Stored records
──────────
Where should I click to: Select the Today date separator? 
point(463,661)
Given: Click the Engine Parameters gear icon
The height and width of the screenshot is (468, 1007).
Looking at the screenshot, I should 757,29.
──────────
What is expected →
Please write out all of the records above, word for word.

Response below →
Where should I click to: Select the Today date separator? 
point(463,661)
Given: Click the Engine Parameters gear icon
The height and width of the screenshot is (468, 1007).
Looking at the screenshot, I should 757,29.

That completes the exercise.